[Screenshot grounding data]
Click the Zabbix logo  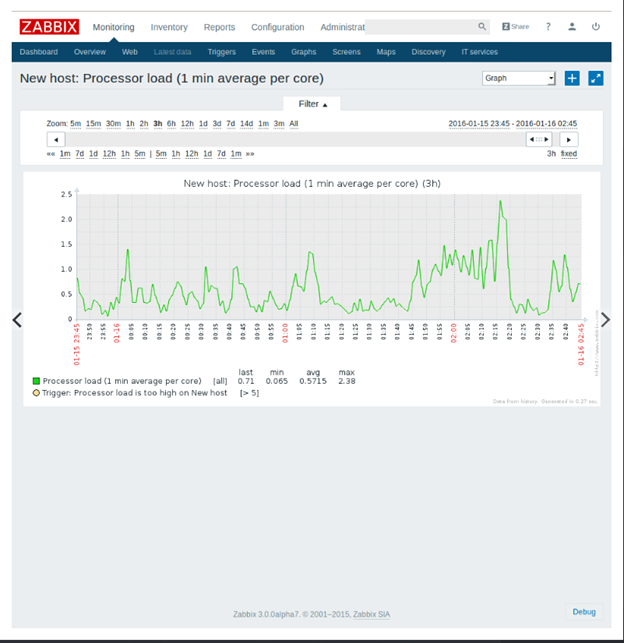click(49, 27)
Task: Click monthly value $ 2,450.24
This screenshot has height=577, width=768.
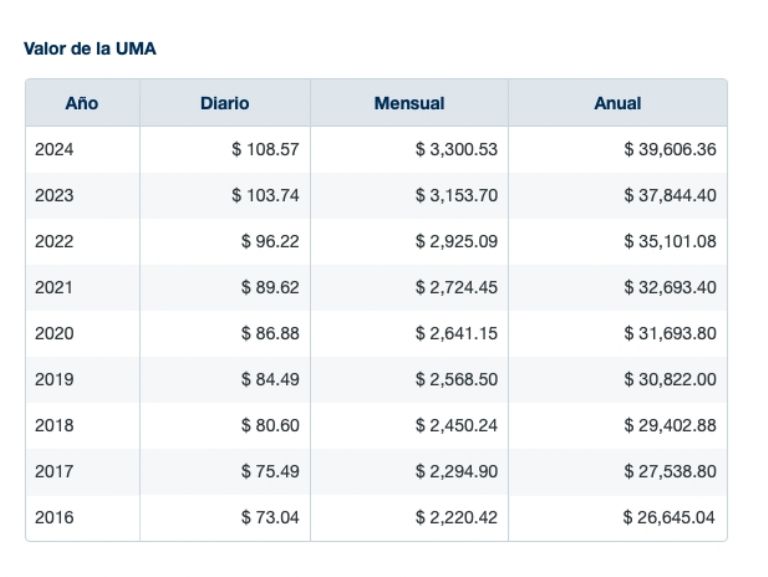Action: (456, 426)
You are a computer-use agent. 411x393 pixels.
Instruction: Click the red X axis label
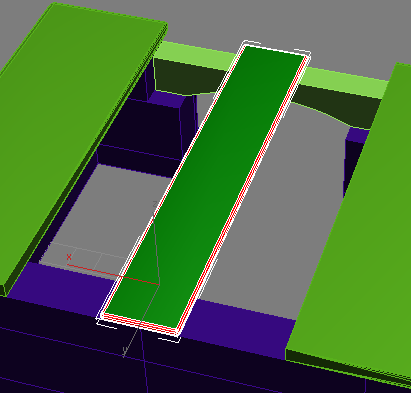coord(69,257)
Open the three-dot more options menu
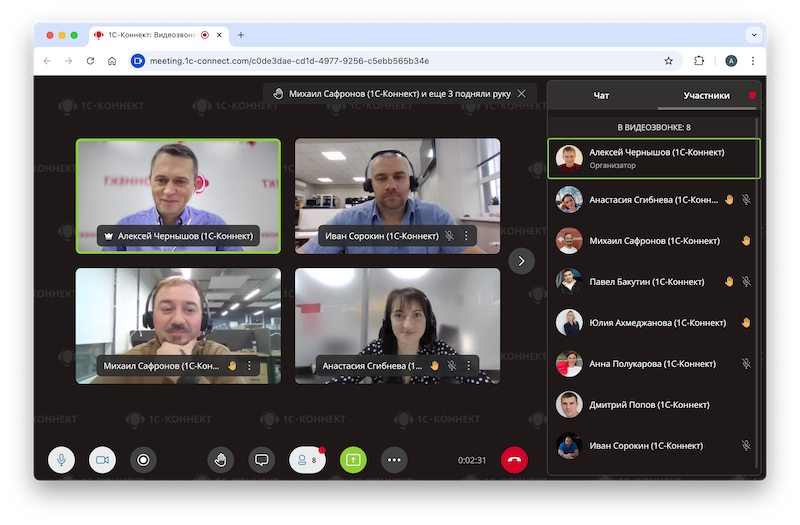The image size is (800, 525). [395, 460]
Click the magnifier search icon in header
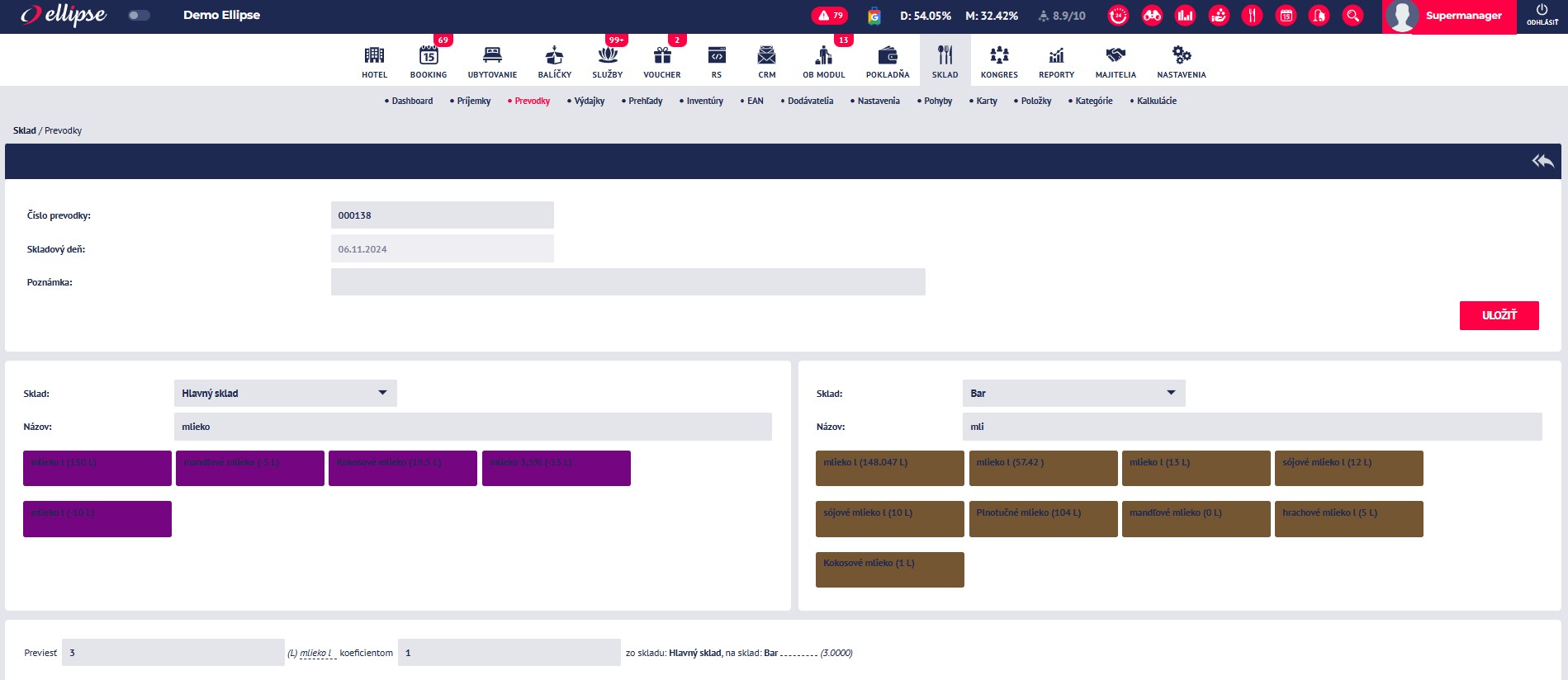1568x680 pixels. pos(1352,16)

- DIRECTIONS FOR THIS TASK: Write out again only the lines from the line that contains "Open the three-dot more options menu" through the last line of the records, both ends included, without any of the pictures.

- TASK SOLUTION:
Open the three-dot more options menu
The image size is (800, 525). [395, 460]
Click the magnifier search icon in header
1568x680 pixels. pos(1352,16)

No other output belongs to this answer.